We continue with Ford’s accounts of his visit to Gibraltar and his views on the population and houses:
“Gibraltar is said to contain between 15,000 and 20,000 inh., exclusive of the military. In day-time it looks more peopled than it really is, from the number of sailors on shore, and Spaniards who go out at gun-fire. The differences of nations and costumes are very curious: it is a motley masquerade, held in this halfway house between Europa, Asia, and Africa, where every man appears in his own dress and speaks his own language. Civilization and barbarism clash. It is a Babel of languages. Nothing can be more amusing than the market-places.
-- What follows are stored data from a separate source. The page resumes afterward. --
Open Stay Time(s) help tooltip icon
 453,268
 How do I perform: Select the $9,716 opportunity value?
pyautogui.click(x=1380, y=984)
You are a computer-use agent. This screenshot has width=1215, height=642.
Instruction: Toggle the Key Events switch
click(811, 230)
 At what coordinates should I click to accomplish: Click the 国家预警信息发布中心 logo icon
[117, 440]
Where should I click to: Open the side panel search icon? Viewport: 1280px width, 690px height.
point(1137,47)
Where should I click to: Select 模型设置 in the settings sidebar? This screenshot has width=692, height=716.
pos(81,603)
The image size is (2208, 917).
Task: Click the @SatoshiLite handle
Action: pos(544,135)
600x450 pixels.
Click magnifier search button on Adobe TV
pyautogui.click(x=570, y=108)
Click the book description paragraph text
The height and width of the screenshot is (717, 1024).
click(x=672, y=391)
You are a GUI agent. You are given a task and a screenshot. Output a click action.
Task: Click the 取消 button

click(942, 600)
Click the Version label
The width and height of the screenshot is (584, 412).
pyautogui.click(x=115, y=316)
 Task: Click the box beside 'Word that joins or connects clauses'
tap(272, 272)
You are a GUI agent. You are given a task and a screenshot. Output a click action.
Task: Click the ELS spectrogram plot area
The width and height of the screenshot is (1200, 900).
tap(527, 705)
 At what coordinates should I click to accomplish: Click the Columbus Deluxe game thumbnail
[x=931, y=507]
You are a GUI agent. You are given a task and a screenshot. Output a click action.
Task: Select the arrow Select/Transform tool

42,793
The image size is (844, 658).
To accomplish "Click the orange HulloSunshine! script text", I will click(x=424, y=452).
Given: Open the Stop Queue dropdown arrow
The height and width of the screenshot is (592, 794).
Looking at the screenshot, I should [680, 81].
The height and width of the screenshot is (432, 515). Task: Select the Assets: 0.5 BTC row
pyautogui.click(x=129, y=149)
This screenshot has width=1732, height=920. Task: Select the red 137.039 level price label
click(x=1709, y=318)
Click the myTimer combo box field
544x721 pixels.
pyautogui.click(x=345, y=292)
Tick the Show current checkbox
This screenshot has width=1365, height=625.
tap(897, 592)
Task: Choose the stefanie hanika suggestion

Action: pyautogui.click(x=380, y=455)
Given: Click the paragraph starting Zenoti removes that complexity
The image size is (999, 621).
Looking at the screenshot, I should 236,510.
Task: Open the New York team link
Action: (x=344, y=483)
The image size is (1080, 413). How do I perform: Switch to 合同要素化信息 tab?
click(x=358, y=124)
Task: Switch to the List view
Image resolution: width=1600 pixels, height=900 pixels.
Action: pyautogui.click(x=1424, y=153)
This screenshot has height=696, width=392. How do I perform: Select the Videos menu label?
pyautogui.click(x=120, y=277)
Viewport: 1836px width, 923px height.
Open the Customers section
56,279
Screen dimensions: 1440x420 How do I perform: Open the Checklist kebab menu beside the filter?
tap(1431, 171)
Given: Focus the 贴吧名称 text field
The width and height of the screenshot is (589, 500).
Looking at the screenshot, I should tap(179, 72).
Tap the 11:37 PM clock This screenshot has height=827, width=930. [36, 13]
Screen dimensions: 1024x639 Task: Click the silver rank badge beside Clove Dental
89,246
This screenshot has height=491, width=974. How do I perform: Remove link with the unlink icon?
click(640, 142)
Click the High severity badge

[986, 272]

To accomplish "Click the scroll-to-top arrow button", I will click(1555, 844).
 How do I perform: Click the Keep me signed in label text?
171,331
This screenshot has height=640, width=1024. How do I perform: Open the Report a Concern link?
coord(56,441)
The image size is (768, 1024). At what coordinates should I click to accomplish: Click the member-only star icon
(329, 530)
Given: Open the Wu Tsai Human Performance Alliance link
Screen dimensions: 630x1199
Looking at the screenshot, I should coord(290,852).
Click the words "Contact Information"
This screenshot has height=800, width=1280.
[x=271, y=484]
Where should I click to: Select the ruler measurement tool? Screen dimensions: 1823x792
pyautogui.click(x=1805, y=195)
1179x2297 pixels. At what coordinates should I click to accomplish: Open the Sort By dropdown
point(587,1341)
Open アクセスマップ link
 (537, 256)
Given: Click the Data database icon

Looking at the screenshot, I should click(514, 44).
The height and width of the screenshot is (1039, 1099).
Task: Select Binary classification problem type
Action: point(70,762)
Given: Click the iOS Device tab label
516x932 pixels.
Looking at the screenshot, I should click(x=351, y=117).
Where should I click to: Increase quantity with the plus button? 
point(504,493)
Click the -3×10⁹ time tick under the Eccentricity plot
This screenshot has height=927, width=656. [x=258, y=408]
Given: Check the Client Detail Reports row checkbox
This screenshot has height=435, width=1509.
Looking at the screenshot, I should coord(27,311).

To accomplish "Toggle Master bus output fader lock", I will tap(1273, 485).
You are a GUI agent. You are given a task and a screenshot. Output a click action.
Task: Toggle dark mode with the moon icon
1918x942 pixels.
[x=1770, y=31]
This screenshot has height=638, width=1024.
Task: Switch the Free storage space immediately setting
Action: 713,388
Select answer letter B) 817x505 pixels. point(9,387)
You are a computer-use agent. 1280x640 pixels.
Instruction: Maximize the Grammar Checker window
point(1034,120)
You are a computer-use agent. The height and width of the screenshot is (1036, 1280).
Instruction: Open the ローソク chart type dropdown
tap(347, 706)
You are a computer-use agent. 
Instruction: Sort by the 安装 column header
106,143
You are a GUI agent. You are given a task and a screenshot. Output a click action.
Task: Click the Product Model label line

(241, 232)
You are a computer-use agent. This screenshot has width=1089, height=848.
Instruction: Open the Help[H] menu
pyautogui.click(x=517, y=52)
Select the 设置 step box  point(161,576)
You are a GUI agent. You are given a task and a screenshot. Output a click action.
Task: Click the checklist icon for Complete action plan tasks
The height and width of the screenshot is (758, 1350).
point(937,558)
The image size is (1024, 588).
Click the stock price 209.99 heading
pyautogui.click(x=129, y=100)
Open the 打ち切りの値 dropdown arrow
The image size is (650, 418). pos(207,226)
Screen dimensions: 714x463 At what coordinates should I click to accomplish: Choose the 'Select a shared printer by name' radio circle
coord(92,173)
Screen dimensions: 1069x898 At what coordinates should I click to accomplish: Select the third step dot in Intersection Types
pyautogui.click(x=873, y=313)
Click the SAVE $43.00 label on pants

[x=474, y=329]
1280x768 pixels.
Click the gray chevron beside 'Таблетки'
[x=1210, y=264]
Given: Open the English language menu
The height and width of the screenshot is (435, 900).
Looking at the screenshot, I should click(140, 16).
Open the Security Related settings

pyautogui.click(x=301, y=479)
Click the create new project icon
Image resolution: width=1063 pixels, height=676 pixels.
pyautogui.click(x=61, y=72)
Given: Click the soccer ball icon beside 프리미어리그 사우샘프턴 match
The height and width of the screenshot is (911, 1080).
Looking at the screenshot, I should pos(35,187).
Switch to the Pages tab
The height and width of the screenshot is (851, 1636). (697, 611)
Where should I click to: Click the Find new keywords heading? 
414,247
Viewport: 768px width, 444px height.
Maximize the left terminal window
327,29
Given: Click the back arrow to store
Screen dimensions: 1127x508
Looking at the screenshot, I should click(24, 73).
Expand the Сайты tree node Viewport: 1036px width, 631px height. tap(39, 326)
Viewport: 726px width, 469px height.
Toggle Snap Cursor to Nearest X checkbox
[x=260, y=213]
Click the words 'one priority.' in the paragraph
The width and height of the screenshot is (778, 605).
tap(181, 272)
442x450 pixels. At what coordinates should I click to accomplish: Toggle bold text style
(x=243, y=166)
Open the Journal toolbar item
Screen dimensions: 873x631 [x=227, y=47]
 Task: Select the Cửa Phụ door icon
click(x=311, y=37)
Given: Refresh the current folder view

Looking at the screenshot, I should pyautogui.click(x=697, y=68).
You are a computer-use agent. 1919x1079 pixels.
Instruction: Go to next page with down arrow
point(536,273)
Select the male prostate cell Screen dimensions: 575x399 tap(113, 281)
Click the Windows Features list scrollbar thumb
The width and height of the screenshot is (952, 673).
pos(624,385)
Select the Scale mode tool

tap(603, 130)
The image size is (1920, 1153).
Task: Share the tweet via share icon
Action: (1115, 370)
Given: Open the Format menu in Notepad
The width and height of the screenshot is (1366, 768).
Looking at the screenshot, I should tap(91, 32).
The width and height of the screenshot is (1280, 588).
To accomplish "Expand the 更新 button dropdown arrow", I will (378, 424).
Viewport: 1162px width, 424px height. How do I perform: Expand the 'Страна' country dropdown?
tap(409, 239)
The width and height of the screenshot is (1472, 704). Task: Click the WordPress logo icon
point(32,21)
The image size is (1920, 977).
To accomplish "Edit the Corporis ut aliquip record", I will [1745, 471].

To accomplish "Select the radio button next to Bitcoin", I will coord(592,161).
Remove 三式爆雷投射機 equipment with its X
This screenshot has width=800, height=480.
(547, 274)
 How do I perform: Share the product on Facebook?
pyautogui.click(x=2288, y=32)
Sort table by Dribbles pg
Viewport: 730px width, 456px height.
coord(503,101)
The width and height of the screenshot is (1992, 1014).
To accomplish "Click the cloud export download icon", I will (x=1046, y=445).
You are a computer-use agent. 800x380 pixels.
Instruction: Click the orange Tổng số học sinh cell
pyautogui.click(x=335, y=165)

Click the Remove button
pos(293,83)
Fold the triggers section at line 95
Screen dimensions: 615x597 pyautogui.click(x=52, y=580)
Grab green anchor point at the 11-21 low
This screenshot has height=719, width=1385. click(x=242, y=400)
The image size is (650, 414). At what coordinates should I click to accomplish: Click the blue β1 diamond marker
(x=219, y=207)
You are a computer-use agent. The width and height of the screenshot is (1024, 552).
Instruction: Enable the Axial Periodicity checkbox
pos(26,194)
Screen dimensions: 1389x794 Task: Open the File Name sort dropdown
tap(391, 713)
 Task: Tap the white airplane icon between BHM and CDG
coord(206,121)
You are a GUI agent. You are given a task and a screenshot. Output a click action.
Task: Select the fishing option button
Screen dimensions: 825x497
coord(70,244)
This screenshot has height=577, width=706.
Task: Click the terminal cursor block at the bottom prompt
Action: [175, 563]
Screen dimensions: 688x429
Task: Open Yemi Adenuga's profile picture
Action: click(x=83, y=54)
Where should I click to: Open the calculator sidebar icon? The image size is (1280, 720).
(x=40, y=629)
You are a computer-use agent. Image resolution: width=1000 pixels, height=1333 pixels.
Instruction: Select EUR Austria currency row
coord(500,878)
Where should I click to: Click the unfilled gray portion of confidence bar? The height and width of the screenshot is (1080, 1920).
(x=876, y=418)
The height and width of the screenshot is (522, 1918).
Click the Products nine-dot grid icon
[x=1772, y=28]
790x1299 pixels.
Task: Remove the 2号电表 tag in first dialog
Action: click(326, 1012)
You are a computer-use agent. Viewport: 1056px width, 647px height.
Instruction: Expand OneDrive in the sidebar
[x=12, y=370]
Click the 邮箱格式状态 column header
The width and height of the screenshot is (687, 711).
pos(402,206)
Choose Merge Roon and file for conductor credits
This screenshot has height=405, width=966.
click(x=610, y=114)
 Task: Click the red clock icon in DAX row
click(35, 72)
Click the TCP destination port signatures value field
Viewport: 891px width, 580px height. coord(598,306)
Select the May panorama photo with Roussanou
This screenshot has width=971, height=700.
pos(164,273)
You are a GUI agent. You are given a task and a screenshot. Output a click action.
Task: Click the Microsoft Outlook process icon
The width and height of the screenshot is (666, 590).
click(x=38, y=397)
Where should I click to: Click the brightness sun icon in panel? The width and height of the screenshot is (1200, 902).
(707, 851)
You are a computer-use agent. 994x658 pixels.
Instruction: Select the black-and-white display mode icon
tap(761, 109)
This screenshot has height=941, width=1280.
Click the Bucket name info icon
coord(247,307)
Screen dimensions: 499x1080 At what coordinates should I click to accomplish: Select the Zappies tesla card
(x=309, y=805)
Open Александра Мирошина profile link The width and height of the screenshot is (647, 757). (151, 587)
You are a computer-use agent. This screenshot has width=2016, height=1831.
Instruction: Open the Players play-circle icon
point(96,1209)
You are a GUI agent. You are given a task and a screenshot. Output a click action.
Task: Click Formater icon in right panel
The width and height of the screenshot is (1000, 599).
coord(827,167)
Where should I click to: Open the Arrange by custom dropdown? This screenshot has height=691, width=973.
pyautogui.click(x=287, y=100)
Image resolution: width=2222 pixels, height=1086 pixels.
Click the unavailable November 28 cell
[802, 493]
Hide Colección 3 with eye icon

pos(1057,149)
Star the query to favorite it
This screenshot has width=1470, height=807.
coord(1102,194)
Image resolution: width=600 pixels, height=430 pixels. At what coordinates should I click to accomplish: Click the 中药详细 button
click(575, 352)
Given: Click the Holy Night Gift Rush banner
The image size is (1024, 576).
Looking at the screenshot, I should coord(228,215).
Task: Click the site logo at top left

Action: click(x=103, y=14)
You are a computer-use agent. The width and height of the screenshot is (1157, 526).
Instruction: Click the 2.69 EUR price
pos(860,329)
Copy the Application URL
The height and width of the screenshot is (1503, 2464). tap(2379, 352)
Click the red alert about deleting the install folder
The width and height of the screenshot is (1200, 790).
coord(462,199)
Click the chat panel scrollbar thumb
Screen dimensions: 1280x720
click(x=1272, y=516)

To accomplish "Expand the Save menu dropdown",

The houses, the rent of which is very dear, are built on the Wapping principal of paltry, stuffy vulgarity, with a Genoese exterior; all is brick and plaster and wood-work, cribbed and confined, and filled with curtains and carpets; they are calculated to let in the enemy, heat, and are fit only for salamanders and “scorpions,” as those born on the Rock are called. These English furnitures and comforts are positive nuisances; we sigh for the cool penury of Algeciras. The narrow streets are worthy of these nutshell houses; they are, except the main street, yclepped “lanes,” e.g., Bomb-house Lane and Horse-barrack Lane. Few genuine Moro-Peninsular towns have any streets; the honesty and England scorns the exaggerations of Spanish Calles, and calls things here by their right names.”
Image: Water carriers at Gibraltar. Illustrated London News. 22nd April, 1876.